TASK DETAILS »
Only the lines of the data holding the string "computer" need to be returned.

== Segment start ==

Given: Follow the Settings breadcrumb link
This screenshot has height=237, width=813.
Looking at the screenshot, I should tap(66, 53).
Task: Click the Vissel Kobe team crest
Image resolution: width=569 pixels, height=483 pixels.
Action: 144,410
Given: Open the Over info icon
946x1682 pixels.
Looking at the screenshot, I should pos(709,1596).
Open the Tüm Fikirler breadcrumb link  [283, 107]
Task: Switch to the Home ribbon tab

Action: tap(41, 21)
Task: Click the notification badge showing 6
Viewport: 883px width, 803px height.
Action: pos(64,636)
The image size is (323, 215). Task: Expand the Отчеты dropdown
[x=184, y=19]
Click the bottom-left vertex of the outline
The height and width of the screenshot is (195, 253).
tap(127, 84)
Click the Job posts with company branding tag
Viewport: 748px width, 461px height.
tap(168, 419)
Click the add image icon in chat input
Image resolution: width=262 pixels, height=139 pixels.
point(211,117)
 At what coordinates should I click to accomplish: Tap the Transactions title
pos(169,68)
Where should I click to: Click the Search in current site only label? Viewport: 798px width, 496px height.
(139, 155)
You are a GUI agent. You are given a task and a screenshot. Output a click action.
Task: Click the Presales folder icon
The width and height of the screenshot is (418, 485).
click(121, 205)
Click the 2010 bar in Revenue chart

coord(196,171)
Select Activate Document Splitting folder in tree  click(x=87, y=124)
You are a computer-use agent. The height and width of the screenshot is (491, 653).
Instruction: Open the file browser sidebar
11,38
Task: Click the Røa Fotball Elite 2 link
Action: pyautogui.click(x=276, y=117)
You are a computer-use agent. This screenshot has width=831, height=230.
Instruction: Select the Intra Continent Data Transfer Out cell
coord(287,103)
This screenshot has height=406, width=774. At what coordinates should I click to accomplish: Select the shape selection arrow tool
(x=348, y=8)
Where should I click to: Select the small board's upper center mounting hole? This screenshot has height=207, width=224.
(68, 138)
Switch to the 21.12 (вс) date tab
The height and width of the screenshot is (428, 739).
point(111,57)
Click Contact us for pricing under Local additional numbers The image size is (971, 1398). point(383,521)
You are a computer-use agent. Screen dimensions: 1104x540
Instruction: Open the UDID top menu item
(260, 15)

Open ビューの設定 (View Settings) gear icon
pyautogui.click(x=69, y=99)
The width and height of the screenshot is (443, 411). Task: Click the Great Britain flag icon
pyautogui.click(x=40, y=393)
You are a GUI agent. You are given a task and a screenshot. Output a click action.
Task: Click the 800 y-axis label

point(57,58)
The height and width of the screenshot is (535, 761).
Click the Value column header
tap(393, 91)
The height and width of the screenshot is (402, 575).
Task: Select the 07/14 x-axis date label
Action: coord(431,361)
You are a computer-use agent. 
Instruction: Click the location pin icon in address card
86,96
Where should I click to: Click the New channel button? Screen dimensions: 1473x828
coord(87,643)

== Segment end ==

TASK ANSWER »
You are a computer-use agent. The height and width of the screenshot is (491, 653).
You are a computer-use agent. This screenshot has width=831, height=230.
You are a computer-use agent. Screen dimensions: 1104x540
You are a computer-use agent. 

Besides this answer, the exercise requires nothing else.